T-SNE dimensionality reduction

First of all, because of deep learning model's design, dimension of both tensor and its corresponding kernel weight is quite high. To reduce computation cost and keep data structure, a proper method is vital for topology analysis.

The redundancy of deep learning kernel always lead to tons of the same features. After dimensionality reduction, those feature kernel which shares similar weights will be recognized as one feature kernel.

A connected graph mapping features

Because the redundancy of model design, there will be some kernels sharing the same feature. In order to correctly show this relationship, a DBSCAN and its extension method have been used to demonstrate the bond in the similar features and different features distribution in tensor space.

By changing bond threshold, different features' distribution and their family can be clarified. In uniting and separating features, key point of each features is determined. To show this process, single link tree and its condensed type is drawn to illustrate features' relationship.
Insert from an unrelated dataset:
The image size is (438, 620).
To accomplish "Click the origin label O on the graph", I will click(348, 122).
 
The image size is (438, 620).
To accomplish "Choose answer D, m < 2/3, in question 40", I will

Single linkage tree of the 1st layer of CNN model


Condensed tree of the 1st layer of CNN model

Topology analysis of CNN model

Key point of feature is core of DBSCAN approach. In this method, identifying key features and its family is top priority. By simplifying connected graph which is generated by DBSCAN with core and other non-clustering point, the picture is able to demonstrate the actual relationship between every feature in macroscopic view.

Using line to connect core points sharing one or more point can show the kinship between two core points. After that, a graph made by core points and their connected line is given. By connected line, we could infer that there is a similarity between two core points. By distance between points, it is vivid to show the difference in tensor space. In the graph, the features relationship are represented by core points and their bonding with another.

There are some live topology analysis(TA) you could try on this browser. Time to see actual topology analysis of our monitoring model!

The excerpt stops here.